Firstly, after receiving an extradition call from another country, the authority decides whether it will move on for further proceedings or not.
Secondly, a judge specializing in extradition trials calls for a hearing session to decide whether to bring the person who sought extradition if an ATP order is in the process of execution.
Thirdly, if they wanted a person committed to extradition, the Minister decides whether they needed to be handed over to the partner country.
- Step One: Authority to Proceed
- Step Two: Judicial Phase
- Step Three: Ministerial Phase
First Phase: Authority to Proceed (ATP)
Any legal action happens at the same place where the arrest warrant is in place to bring anyone into the trial or proceedings. As it is extradition from Canada, the partner country should come up with all the conclusive evidence to prove that the wanted person has broken laws and needs to be placed into legal action.
There are laws and orders for all that, including when the evidence representation needs to be completed. The extradition process is monitored mainly by the Department of Justice Canada on behalf of the Federal Minister of Justice.
Second Phase: Extradition Hearing (Judicial Phase)
An extradition judge makes the initial decision at this stage of the province’s superior court in Canada. At the extradition hearing, the judge determines the sufficiency of the shreds of evidence against the person in court.
Upon the satisfaction of the pieces of evidence, the court moves forward with the process; if not, the person is released. This judicial phase of the extradition hearing is not a trial.
Third Phase: Decision on Surrender (Ministerial Phase)
At this stage, the Minister of justice performs the decision-making process. The Minister takes the decision upon the order of the extradition judge. The Minister considers the requirements of the Extradition Act of Canada and other applicable treaties and human rights charter during the decision on surrender for a fair judicial process.

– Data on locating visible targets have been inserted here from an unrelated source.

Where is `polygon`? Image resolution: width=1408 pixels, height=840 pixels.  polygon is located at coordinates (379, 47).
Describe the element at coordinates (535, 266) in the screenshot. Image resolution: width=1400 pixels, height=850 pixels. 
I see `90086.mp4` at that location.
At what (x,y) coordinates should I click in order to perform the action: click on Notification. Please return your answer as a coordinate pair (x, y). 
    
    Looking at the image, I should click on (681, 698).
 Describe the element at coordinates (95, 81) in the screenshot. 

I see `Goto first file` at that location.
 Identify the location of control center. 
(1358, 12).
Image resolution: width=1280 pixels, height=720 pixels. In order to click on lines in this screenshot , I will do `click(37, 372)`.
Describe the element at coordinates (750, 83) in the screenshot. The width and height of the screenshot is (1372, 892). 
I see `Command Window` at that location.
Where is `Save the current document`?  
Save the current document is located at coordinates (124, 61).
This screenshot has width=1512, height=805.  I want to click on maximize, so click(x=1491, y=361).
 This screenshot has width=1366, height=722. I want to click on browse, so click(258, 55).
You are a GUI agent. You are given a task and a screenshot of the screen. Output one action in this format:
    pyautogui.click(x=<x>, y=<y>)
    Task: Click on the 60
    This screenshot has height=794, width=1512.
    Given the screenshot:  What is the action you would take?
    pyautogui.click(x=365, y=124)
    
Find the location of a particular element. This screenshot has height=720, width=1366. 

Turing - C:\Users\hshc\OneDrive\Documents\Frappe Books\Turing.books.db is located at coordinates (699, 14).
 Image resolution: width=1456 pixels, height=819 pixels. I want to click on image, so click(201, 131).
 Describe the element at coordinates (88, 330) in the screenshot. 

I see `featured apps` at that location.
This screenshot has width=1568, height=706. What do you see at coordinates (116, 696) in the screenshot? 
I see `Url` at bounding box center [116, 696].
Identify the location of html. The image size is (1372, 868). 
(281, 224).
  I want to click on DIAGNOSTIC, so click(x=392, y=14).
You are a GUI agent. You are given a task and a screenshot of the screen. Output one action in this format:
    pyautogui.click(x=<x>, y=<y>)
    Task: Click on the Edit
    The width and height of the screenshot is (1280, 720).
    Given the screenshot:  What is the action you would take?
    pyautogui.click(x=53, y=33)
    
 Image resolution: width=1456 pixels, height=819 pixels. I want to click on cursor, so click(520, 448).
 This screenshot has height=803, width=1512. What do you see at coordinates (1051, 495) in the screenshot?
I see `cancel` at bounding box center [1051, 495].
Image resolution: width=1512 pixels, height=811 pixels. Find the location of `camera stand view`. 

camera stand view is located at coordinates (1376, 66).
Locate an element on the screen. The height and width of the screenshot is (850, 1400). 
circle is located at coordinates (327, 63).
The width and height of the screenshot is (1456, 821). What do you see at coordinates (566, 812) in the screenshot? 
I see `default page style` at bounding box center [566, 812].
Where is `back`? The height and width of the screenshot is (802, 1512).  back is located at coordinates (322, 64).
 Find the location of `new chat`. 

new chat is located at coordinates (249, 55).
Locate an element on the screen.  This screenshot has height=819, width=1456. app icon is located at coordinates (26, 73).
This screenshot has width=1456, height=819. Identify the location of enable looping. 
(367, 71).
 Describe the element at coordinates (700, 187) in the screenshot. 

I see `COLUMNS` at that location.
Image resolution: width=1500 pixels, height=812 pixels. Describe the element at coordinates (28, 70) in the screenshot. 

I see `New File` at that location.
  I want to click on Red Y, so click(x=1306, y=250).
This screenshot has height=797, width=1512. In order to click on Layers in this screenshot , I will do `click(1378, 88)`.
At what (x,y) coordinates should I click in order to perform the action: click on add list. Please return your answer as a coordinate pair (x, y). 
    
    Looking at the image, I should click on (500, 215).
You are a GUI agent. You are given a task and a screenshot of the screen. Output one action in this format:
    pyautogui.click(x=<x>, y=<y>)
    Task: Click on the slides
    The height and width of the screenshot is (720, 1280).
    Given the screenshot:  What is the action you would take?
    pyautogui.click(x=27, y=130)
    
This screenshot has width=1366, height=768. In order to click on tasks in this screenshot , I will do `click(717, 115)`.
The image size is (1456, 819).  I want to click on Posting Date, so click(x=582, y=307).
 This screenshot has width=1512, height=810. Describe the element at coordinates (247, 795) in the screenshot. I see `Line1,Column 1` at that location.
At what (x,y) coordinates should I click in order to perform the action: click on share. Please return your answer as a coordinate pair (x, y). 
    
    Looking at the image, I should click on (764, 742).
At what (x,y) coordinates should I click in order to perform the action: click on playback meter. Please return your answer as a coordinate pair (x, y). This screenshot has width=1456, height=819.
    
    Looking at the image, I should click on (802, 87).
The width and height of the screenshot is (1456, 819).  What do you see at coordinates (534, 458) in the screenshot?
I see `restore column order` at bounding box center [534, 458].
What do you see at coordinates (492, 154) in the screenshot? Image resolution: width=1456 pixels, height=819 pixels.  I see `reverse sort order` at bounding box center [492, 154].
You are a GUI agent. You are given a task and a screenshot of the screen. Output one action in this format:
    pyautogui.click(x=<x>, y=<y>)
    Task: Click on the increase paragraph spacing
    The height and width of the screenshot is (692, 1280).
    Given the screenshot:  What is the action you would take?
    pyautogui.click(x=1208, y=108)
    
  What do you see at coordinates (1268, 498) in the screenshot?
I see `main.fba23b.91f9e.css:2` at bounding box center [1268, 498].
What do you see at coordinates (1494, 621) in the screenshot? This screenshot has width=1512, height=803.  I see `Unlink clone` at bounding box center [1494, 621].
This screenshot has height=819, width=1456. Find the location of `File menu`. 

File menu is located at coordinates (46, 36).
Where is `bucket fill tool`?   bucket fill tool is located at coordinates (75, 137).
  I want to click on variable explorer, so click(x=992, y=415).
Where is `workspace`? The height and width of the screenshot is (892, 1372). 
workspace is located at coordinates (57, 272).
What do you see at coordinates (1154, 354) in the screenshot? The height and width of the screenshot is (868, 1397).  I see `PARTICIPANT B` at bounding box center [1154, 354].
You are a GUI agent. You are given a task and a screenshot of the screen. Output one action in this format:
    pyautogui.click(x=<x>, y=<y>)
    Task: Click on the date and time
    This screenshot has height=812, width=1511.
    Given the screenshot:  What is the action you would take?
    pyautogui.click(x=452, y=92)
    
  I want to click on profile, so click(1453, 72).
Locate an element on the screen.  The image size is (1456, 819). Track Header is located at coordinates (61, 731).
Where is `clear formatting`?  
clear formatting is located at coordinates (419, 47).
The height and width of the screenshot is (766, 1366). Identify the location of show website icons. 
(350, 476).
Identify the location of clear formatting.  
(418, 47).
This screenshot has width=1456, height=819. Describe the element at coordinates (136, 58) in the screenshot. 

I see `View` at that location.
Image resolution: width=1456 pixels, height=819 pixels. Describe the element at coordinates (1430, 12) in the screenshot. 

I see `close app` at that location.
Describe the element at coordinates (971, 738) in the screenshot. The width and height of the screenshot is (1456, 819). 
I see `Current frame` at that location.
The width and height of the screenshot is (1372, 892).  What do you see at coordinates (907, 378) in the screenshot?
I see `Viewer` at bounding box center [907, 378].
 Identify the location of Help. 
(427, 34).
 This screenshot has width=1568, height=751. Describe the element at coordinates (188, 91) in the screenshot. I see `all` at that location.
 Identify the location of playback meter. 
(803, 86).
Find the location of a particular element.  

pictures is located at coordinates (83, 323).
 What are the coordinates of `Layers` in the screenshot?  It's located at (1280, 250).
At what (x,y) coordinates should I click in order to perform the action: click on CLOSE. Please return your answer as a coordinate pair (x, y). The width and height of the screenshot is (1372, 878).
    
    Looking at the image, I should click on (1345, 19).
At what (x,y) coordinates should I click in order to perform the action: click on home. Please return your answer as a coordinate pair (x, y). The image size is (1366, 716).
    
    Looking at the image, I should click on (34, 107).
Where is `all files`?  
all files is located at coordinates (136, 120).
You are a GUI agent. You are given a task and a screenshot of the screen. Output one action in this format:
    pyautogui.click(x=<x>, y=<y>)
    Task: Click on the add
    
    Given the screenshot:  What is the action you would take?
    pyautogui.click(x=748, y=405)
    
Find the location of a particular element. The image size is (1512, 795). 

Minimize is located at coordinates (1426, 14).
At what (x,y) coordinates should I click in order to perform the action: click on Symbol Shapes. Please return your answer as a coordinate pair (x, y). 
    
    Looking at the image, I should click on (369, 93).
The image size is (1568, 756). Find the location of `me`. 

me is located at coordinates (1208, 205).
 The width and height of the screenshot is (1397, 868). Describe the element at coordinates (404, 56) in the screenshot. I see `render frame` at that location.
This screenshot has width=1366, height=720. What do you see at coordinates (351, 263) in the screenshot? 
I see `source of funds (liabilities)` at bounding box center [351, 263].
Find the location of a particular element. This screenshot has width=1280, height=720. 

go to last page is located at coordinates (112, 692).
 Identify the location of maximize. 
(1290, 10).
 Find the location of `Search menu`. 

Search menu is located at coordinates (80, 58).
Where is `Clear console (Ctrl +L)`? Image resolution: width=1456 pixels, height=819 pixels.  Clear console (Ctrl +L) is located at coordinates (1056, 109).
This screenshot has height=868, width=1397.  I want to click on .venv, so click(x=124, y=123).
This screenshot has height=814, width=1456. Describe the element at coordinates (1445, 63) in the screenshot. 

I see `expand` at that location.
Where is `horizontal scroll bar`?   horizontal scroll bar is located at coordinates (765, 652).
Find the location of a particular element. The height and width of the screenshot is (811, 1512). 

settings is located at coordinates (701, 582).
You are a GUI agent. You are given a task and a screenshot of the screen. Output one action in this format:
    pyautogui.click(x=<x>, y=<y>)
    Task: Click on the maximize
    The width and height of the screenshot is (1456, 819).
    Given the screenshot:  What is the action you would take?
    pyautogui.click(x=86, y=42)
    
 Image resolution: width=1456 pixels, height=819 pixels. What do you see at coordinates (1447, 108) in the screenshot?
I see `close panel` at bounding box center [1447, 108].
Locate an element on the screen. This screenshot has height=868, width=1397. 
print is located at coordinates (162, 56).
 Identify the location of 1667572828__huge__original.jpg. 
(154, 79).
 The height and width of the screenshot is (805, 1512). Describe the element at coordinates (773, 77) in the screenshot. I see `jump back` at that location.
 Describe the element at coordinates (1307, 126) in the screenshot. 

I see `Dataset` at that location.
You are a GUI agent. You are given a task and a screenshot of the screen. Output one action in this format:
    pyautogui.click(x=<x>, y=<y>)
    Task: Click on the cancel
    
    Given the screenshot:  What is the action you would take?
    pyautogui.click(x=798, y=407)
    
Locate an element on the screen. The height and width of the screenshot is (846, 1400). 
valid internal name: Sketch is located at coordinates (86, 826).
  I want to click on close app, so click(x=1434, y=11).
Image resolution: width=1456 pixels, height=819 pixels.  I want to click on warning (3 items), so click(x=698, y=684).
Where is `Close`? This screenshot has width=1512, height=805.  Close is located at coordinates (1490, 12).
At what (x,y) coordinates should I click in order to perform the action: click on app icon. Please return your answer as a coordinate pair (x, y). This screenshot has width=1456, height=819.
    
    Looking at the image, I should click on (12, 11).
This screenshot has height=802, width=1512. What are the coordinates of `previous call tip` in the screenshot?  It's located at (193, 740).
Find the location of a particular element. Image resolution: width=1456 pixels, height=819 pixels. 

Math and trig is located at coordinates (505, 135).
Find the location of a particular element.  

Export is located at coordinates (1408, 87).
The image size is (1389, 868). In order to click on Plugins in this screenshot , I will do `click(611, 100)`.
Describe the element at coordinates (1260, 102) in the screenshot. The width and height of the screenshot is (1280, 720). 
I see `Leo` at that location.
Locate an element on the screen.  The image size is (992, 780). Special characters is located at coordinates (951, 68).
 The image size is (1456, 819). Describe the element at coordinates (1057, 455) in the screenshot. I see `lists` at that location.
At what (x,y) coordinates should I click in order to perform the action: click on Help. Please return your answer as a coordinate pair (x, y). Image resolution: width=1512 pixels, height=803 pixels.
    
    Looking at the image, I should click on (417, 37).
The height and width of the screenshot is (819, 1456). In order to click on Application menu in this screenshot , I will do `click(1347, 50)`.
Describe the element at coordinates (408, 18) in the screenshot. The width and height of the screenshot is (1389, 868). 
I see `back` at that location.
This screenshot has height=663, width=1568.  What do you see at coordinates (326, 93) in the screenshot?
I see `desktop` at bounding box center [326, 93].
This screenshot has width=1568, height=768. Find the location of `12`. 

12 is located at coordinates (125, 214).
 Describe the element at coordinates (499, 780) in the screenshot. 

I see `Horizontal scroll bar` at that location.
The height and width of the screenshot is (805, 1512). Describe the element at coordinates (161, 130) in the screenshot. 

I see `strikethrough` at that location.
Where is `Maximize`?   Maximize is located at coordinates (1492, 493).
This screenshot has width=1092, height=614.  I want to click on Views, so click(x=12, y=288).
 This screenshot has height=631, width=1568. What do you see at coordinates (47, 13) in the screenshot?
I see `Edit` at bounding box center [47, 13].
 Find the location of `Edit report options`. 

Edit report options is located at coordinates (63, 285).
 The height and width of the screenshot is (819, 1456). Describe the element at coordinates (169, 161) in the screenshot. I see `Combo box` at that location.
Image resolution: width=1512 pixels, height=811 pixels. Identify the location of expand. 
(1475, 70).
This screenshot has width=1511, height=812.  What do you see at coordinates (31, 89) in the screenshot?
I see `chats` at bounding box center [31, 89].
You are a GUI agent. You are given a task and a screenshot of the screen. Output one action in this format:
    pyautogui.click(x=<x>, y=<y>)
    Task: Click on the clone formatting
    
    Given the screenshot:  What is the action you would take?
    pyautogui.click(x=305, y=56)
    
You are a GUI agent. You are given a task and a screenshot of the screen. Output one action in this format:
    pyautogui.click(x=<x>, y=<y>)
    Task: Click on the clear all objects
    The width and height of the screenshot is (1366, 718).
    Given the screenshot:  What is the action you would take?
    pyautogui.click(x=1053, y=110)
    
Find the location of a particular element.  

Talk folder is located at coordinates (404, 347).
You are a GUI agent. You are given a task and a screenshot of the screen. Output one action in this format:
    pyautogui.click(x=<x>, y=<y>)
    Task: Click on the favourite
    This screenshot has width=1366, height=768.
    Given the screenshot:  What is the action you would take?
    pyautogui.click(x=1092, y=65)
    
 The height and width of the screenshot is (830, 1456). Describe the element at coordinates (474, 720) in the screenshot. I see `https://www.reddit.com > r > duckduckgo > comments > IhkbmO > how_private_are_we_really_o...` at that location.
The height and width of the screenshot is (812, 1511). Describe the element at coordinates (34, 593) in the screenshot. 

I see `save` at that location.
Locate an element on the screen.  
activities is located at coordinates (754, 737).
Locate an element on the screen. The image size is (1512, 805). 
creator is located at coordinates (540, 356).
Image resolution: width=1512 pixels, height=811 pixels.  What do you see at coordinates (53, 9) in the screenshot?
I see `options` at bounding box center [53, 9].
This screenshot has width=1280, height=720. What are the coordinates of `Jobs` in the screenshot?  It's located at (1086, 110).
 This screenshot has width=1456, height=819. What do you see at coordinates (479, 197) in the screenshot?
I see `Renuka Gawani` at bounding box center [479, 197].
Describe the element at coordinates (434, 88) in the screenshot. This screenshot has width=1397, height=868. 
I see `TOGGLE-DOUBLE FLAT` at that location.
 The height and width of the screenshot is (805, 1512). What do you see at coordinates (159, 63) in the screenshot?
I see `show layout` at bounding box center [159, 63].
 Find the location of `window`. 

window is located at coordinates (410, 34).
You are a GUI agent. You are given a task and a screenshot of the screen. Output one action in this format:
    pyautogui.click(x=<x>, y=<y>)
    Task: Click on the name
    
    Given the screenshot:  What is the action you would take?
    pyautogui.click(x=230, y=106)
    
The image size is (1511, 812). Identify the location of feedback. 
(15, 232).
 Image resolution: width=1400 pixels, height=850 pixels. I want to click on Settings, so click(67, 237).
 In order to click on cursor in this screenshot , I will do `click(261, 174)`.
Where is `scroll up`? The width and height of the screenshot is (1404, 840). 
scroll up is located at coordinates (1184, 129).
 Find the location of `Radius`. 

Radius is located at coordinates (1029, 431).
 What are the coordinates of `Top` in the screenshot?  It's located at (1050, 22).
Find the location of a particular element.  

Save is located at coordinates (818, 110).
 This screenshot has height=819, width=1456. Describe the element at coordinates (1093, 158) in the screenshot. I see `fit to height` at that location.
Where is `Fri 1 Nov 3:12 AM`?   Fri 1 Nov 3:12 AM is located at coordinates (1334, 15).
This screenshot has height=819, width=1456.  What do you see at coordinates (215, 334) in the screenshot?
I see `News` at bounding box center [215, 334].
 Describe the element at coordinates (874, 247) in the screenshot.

The Extradition Act maintains some mandatory grounds and considers any submission made by the person sought for extradition.
Extradition to Canada
If any situation arrives to bring a fugitive or any other lawbreaker, the extradition to Canada can happen. It can be for trial or any legal proceedings.
For that, authority can ask the state to bring back that particular person. In this case, the partner country can apply its own law of extradition during any fugitive exchange. The following process in Canada will be monitored by higher authorities and people involved in it.
Extradition is a critical and confidential process of exchanging escapees occurs between nations. In Canada, it is maintained by established rules like many European nations.
Note: This is a general overview of Canada’s extradition treaties. The actual laws/acts/treaties may be a little different. For more specifications, please consult with the professionals or local authorities.